**Выбранный текст**
◇ ◇ ◇ ◇

Император еще раз вспомнил ошибку герцога Бассано, позволившего туркам заключить мир с Россией, а Швеции — отойти от союза с нами, потому что он не сумел дать несколько миллионов, которые были бы грошевой платой за сохранение таких ценных союзов. Император добавил еще несколько рассуждений о том, как самые важные дела не удавались из-за неповоротливости, непредусмотрительности, из-за опоздания на один день, а иногда всего лишь на один час.

— Я не сержусь на Маре, — сказал он, — так как я не могу заподозрить его намерения и еще менее я могу поставить под вопрос его привязанность ко мне. Счастье министров, что во Франции они не несут такой ответственности, как в Англии; им пришлось бы туго. Ведь не могу же я сам делать все. Только один Маре знал мои секретные намерения; сказав ему о них, я вправе был думать, что он понял меня и будет действовать соответственным образом. Он не видел, что при теперешней кампании суть заключается не в каких-нибудь интригах и разглагольствованиях поляков, а в том, какие силы выставит Польша.

Я заметил императору, что, как мне кажется, в глазах общественного мнения его могущество не выросло за последние два-три года, а на мой взгляд, мы даже идем к упадку, по мере того как растем. Я воздал затем должное благородному характеру герцога Бассано, что по-видимому, доставило удовольствие императору. Однако я сказал, что общественное мнение гораздо больше обвиняет его министра в том, что он был сторонником теперешней войны и вообще не противился воинственному пылу его величества, чем в том, что он допустил заключение турками мира и заключение шведами союза с Россией, так как все знают, что правит только сам император, а его министры не привыкли и не имеют полномочий решать вопросы, распоряжаться миллионами и собственною властью посылать представителей с такими полномочиями. Я добавил, что если бы герцог Бассано действовал так, как теперь говорит император, то он тем самым ясно показал бы России, что война, назревание которой мы отрицали еще в Дрездене, уже решена. Такие дипломатические шаги вредили бы политике императора.

Император ответил, что если можно было опасаться какого-нибудь нескромного разоблачения в Швеции, то этого не могло случиться в Константинополе и еще менее в Бухаресте, где был турецкий уполномоченный. Когда я несколько усомнился в этом последнем утверждении, император раздраженно сказал мне:

— Когда я вам что-нибудь говорю, то можете мне верить.

◇ ◇ ◇ ◇

[Записи поиска слов и элементов]

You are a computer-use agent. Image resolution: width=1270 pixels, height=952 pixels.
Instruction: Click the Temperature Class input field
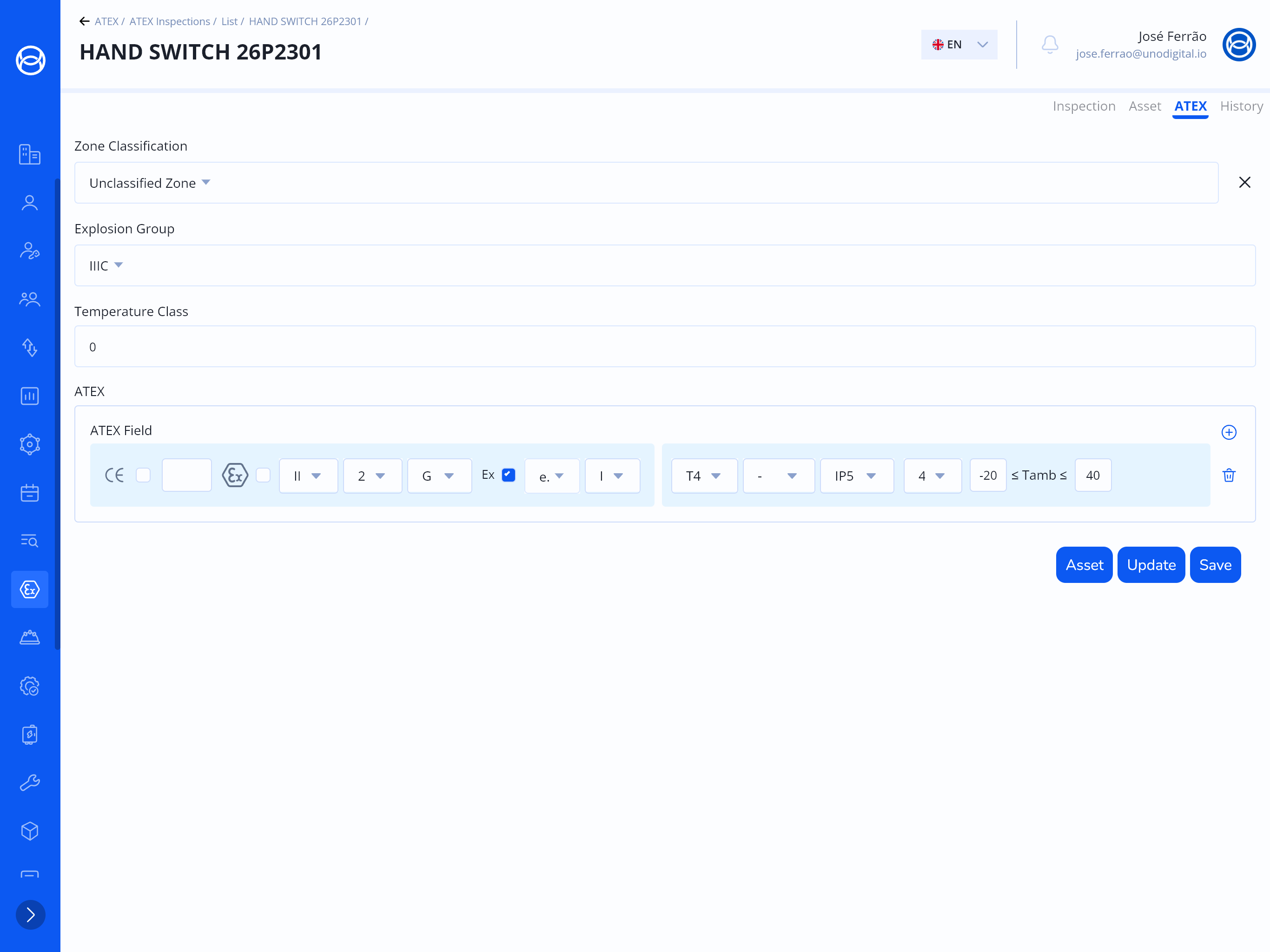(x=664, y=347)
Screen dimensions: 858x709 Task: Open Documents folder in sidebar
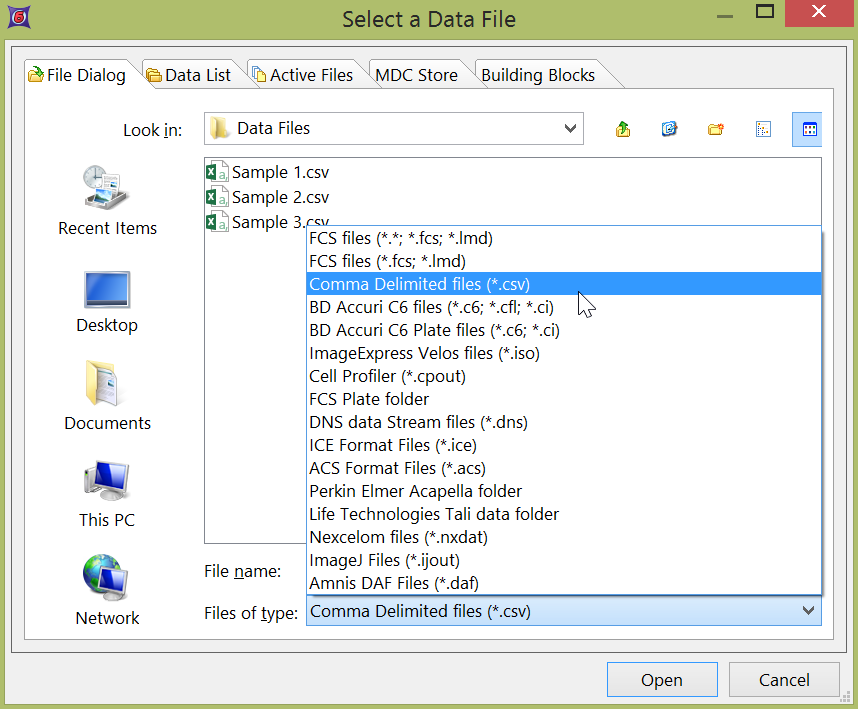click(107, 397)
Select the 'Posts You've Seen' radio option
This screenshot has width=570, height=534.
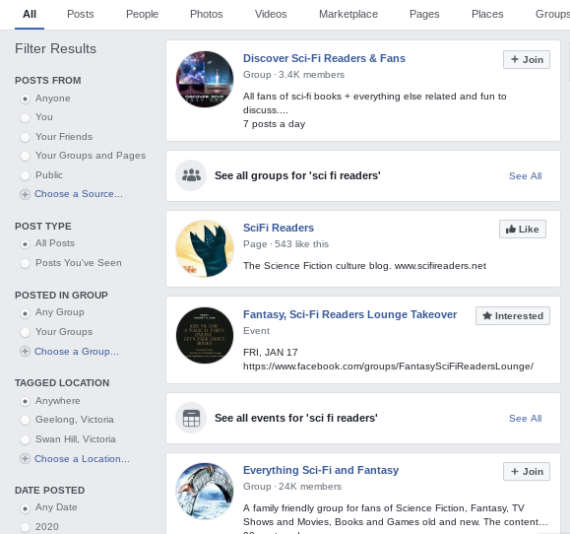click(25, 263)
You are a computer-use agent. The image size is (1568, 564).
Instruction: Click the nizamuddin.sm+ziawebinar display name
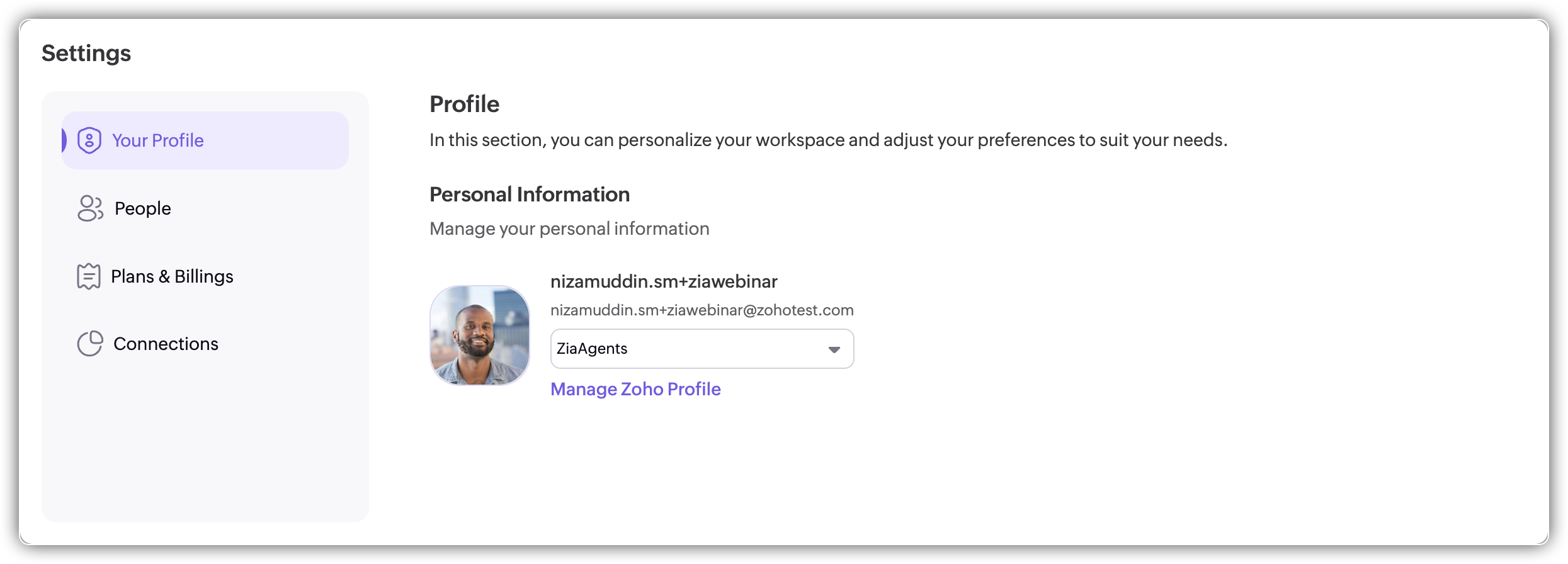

◇ ◇ ◇ ◇

**Задания**
(1) Назовите все страны, которые упомянуты в выбранном тексте по названию.
(2) Перепишите без изменений фрагмент выбранного текста, начиная со слов «Император ответил, что» и заканчивая словами «можете мне верить.».
(3) Где, согласно выбранному тексту, находился турецкий уполномоченный?

**Ожидаемые ответы**
(1) Россия, Швеция, Франция, Англия, Польша.

(2)
Император ответил, что если можно было опасаться какого-нибудь нескромного разоблачения в Швеции, то этого не могло случиться в Константинополе и еще менее в Бухаресте, где был турецкий уполномоченный. Когда я несколько усомнился в этом последнем утверждении, император раздраженно сказал мне:

— Когда я вам что-нибудь говорю, то можете мне верить.

(3) В Бухаресте.